Die Unsicherheit bei den Veranstaltern von Faschingszügen ist groß, die Gerüchteküche brodelt: "Nach meiner Information ist das für heuer noch mal ausgesetzt und gilt erst im nächsten Jahr", sagt Thomas Kindsmüller, Präsident der Narrhalla Mauern. Der Mauerner Faschingszug gehört zu den größten im Landkreis Freising. Auch heuer, am Faschingssonntag, werden sich ab 14 Uhr wieder an die 60 Gruppen mit zahlreichen Wagen auf den Weg machen. Für Kindsmüller ist die behördliche Verordnung unnötig. "Ein erheblicher Umbau liegt dann vor, wenn die Wagen höher als vier Meter und breiter als 2,50 Meter sind. Das trifft auf 95 Prozent der Faschingswagen sowieso nicht zu", sagt er. Kindsmüller bezweifelt auch, dass die TÜV-Bescheinigung Unfälle bei Faschingsumzügen verhindert: "Der Aufbau hatte in der Vergangenheit meist nichts mit den Unfällen zu tun, oft liegt es auch am Alkoholpegel der Teilnehmer. Da wäre dann das nächste ein Alkoholverbot. Das ist auch ein Schmarrn, weil damit muss jeder selbst umgehen können." Auch beim Faschingsverein Kammerberg hat der Hinweis, den das Landratsamt Freising auf Initiative der Regierung kürzlich veröffentlichte, keine Begeisterung ausgelöst. Durch immer neue behördliche Auflagen werde die Teilnehmerzahl an Umzügen weiter sinken, befürchtet man.

Die Regierung von Oberbayern hat inzwischen auf die Unruhe unter den Faschingszugveranstaltern reagiert und darauf verwiesen, dass es sich um keine neue Verordnung, schon gar nicht um eine der Regierung, handelt. "An der Rechtslage, die bundesweit gilt, hat sich nichts geändert", betonte Regierungssprecher Stefan Frey. Davon, dass die Regelung für dieses Jahr ausgesetzt wäre, wusste er allerdings nichts, vielmehr gelte sie ja bereits seit Jahren. Die Regierung habe lediglich jetzt auf ein Merkblatt des Bundesverkehrsministeriums vom 18. Juli 2000 verwiesen, weil aus nach geordneten Behörden immer wieder Anfragen zur Rechtssituation eingegangen seien. Das Merkblatt besagt, dass die Verkehrssicherheit von Fahrzeugen, die wesentlich verändert wurden und Personen befördern, von einem amtlich anerkannten Sachverständigen bescheinigt werden muss. Zu wesentlichen Veränderungen an den Wagen zählt es solche, die sich auf das Zuggewicht, die Bremsen, die Lenkung, die Auf- und Anbauten, auf Abmessungen, Achslasten und das Gesamtgewicht auswirken.

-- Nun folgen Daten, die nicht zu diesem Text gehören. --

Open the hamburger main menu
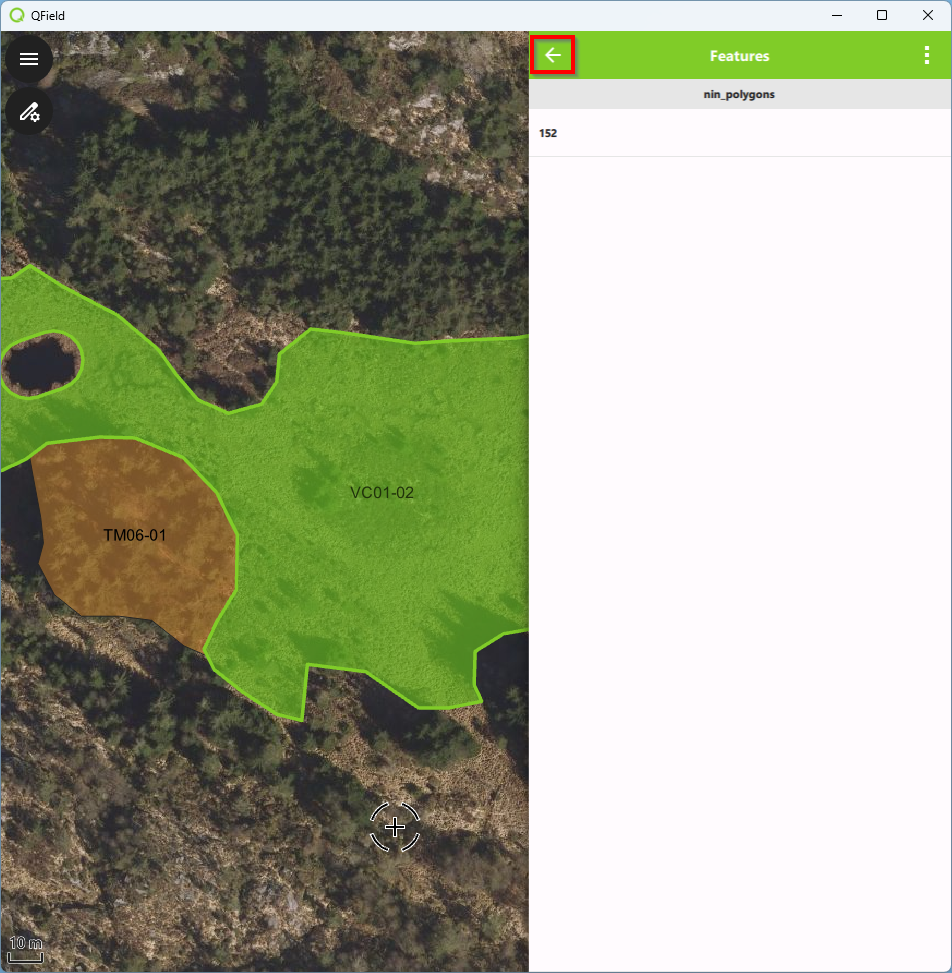 (x=29, y=59)
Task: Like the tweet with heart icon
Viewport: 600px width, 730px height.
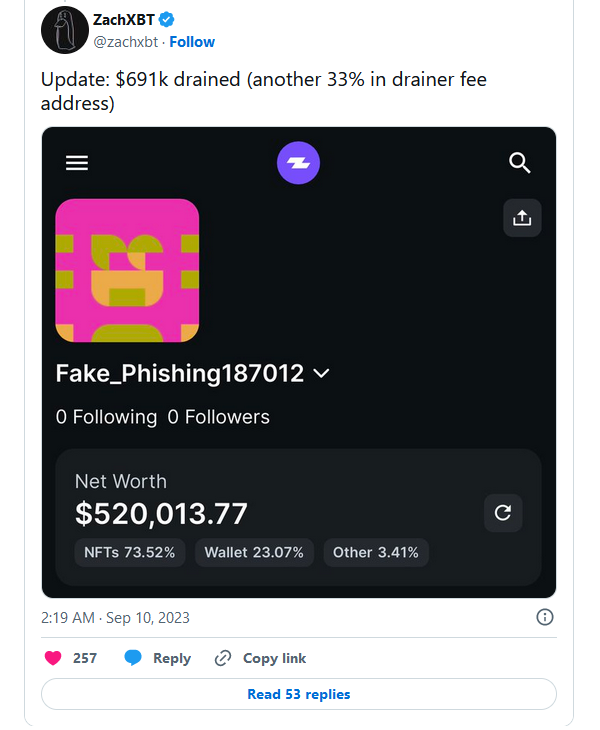Action: coord(54,658)
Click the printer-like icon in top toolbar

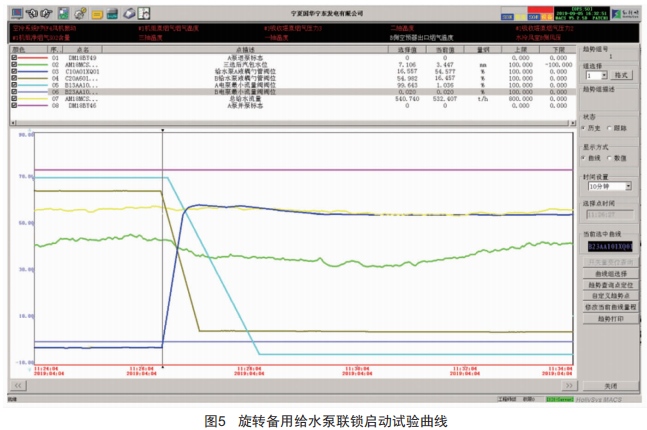(130, 13)
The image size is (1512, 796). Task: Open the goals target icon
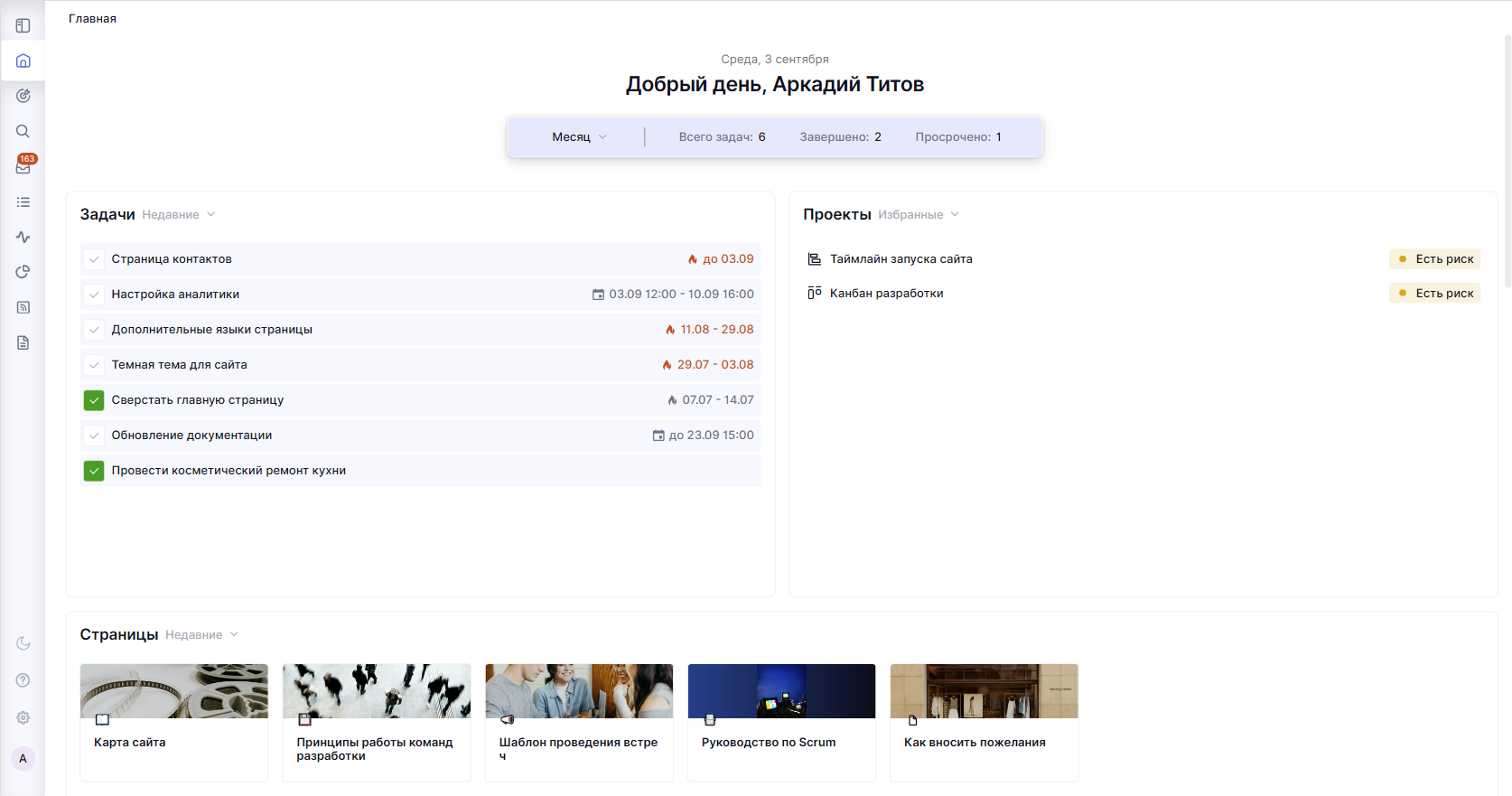(x=23, y=96)
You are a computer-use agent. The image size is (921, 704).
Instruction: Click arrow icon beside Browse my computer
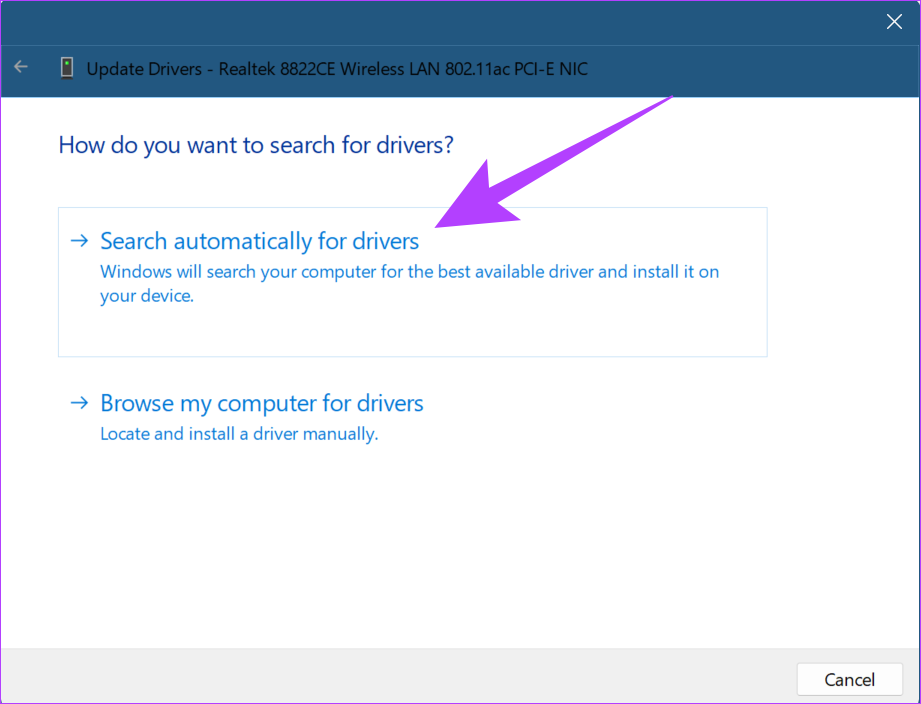click(79, 403)
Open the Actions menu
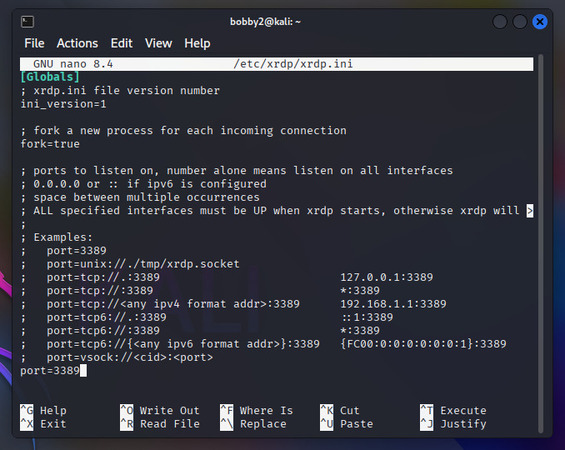The width and height of the screenshot is (565, 450). (x=77, y=43)
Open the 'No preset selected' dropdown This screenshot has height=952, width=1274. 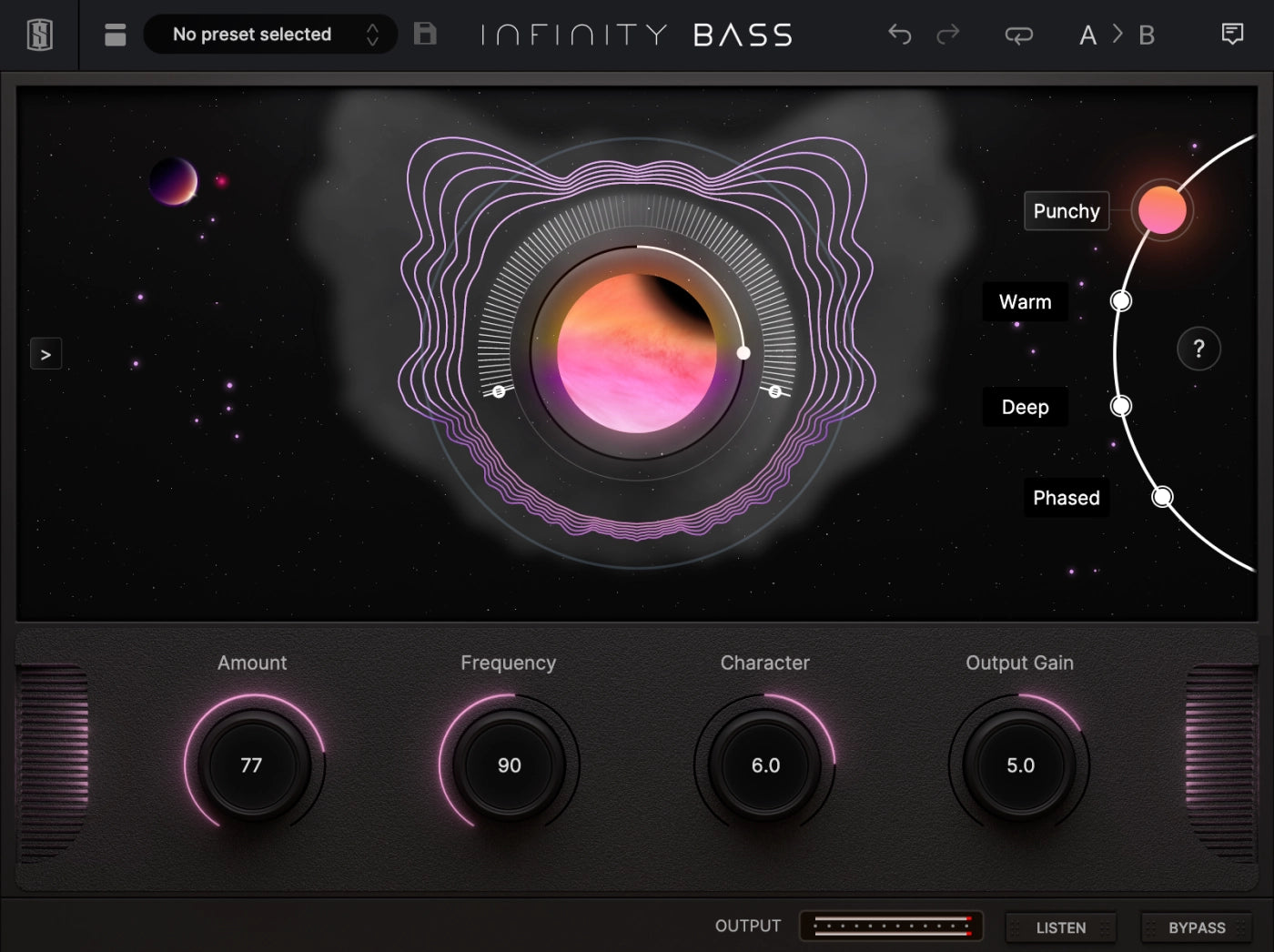252,35
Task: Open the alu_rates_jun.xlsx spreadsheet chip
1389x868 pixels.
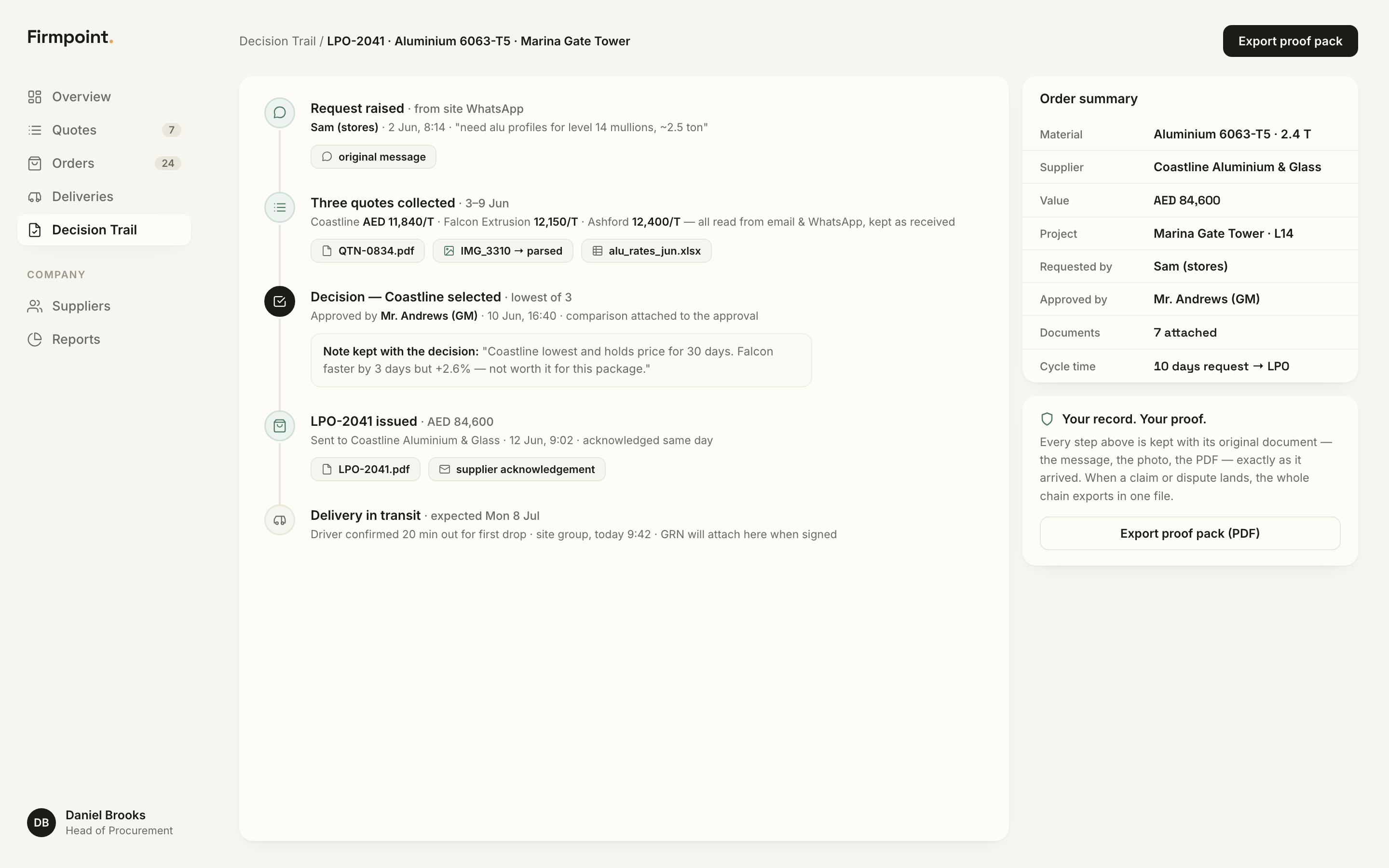Action: [x=646, y=251]
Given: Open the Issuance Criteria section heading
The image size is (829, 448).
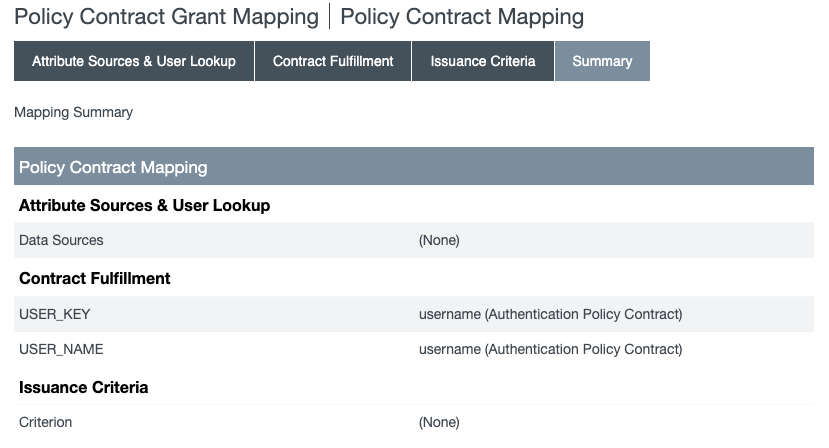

Kontrolltrupps bei den Faschingszügen werde es nicht geben, betont Regierungssprecher Frey: "Bei der Genehmigung der Umzüge muss der Veranstalter die Auflagen anerkennen und die Teilnehmer entsprechend darauf hinweisen. Das heimische Brauchtum wird dadurch wohl nicht zum Erliegen kommen."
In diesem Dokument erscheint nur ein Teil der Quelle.